#### [THE TASK]
Once you find the line containing "Image resolution: width=1024", please retype it and every line after it to the end of the entries, exactly and with nothing added.

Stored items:

------------------------------------------------------------

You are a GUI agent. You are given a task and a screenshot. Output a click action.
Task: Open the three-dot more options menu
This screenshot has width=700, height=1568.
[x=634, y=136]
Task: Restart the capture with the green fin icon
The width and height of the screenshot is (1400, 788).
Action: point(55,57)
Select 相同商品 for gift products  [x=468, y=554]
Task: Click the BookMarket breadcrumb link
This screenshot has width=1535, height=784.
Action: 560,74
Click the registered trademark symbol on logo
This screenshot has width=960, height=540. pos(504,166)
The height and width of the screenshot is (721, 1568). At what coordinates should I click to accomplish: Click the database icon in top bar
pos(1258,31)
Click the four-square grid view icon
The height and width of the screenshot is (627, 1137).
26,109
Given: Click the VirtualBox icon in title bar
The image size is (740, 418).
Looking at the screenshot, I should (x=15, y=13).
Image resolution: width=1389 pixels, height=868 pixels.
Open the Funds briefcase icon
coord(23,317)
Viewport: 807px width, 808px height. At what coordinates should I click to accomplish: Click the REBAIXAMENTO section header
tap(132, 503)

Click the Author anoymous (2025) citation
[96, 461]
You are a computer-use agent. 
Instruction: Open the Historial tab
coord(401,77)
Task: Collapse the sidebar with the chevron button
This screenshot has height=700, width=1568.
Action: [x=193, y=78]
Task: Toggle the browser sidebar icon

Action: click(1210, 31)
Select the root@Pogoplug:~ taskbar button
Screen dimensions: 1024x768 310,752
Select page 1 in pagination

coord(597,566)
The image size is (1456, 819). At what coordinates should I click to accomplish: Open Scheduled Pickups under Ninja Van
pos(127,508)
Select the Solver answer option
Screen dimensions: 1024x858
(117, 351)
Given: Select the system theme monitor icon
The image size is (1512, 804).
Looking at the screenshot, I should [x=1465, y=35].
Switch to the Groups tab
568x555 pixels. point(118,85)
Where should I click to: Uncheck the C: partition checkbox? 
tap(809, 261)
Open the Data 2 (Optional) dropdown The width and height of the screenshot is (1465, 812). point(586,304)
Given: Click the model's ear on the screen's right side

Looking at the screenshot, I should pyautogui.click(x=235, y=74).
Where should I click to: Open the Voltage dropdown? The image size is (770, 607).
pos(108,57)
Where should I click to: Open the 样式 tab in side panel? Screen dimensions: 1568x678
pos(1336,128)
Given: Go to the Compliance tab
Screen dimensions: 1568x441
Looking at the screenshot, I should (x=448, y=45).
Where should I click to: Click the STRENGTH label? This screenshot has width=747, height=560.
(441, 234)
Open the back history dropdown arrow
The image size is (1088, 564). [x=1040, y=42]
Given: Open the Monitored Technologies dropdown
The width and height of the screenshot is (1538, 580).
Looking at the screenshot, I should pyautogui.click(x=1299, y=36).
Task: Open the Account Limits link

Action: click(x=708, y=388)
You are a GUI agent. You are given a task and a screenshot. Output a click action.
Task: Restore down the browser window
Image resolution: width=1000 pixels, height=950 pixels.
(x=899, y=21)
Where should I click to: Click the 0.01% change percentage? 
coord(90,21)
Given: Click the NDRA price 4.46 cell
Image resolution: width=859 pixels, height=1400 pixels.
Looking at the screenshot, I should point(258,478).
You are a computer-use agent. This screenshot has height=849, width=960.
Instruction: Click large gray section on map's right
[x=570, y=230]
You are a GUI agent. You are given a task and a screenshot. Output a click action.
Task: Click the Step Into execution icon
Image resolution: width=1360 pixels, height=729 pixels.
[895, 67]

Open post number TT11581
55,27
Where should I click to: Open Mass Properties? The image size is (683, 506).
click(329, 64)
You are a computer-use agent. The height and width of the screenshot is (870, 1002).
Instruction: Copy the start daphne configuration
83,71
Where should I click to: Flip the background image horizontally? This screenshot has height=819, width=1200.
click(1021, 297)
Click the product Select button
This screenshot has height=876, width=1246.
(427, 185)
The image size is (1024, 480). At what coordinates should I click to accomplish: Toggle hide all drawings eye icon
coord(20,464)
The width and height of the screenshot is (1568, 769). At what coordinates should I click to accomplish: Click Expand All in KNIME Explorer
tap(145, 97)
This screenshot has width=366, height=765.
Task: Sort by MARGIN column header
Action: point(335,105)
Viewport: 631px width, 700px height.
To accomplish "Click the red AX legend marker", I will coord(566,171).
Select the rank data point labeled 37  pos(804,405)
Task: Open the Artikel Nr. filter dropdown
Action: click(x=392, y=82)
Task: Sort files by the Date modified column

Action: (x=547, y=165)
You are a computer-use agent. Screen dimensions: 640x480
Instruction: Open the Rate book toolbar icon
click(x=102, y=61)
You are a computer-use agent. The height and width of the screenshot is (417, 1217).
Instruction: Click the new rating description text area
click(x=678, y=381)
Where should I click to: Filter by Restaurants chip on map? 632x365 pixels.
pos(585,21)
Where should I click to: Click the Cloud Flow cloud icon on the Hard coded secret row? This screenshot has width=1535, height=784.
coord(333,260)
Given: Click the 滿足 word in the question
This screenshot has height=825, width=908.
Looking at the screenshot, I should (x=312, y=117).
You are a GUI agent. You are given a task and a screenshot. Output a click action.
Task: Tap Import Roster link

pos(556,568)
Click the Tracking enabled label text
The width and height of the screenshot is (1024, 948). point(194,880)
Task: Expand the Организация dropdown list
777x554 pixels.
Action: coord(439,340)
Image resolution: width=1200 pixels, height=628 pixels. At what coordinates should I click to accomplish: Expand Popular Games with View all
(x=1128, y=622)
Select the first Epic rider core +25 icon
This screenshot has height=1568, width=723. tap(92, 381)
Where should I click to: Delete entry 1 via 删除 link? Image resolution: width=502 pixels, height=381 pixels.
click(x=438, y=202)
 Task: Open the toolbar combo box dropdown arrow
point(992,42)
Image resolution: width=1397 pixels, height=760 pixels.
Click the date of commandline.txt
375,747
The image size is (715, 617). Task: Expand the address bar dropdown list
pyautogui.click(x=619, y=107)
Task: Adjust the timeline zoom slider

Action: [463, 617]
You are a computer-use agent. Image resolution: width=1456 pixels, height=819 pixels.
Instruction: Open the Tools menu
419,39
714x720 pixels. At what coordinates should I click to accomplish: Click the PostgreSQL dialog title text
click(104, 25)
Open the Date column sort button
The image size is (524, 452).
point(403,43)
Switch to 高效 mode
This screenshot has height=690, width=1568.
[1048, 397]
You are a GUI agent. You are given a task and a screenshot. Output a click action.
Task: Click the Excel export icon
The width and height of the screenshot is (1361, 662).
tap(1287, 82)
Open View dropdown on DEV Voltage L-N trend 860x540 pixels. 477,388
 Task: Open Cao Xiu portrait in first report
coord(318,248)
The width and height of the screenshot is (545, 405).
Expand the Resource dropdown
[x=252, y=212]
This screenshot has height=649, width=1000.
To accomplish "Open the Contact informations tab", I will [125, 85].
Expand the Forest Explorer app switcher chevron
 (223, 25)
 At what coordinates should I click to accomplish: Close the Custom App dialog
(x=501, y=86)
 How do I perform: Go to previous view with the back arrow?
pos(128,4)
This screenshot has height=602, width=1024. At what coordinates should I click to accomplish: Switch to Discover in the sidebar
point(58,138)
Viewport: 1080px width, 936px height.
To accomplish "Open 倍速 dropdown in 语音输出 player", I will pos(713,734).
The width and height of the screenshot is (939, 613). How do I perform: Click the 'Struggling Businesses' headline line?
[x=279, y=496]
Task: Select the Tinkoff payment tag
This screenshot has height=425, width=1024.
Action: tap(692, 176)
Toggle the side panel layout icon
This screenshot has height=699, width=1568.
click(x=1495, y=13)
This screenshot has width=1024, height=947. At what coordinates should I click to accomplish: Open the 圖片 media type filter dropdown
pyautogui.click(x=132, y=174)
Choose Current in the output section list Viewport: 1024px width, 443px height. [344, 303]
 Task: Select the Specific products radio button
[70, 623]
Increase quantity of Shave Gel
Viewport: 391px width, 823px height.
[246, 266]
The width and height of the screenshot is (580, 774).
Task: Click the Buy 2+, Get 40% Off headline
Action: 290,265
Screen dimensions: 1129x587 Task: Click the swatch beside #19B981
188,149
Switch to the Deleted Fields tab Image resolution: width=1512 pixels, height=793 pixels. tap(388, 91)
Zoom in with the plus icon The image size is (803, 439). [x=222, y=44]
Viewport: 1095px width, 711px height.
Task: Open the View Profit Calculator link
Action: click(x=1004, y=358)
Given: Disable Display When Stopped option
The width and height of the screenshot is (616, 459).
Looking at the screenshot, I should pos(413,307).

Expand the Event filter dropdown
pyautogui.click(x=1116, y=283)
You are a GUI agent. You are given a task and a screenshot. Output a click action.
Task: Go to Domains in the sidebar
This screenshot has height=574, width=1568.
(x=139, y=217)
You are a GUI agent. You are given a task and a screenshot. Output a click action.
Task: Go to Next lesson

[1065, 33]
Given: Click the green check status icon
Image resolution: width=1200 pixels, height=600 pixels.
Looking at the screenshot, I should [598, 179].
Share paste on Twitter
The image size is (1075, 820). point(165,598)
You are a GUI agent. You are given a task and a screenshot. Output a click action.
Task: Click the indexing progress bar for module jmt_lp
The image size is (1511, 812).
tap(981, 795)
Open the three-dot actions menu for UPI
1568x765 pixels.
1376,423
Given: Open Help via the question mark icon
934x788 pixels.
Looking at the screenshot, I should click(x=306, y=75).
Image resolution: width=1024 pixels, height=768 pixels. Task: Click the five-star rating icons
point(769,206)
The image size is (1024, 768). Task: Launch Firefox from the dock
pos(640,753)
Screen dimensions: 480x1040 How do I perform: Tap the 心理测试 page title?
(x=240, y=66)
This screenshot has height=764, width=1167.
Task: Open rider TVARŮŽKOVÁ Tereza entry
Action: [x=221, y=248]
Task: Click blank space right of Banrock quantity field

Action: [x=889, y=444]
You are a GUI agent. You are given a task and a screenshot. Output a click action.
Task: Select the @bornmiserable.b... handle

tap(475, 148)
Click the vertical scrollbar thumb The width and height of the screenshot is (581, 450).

------------------------------------------------------------

#### [RESULT OF THE TASK]
Image resolution: width=1024 pixels, height=768 pixels. Task: Click the five-star rating icons
point(769,206)
The image size is (1024, 768). Task: Launch Firefox from the dock
pos(640,753)
Screen dimensions: 480x1040 How do I perform: Tap the 心理测试 page title?
(x=240, y=66)
This screenshot has height=764, width=1167.
Task: Open rider TVARŮŽKOVÁ Tereza entry
Action: [x=221, y=248]
Task: Click blank space right of Banrock quantity field

Action: [x=889, y=444]
You are a GUI agent. You are given a task and a screenshot. Output a click action.
Task: Select the @bornmiserable.b... handle

tap(475, 148)
Click the vertical scrollbar thumb The width and height of the screenshot is (581, 450).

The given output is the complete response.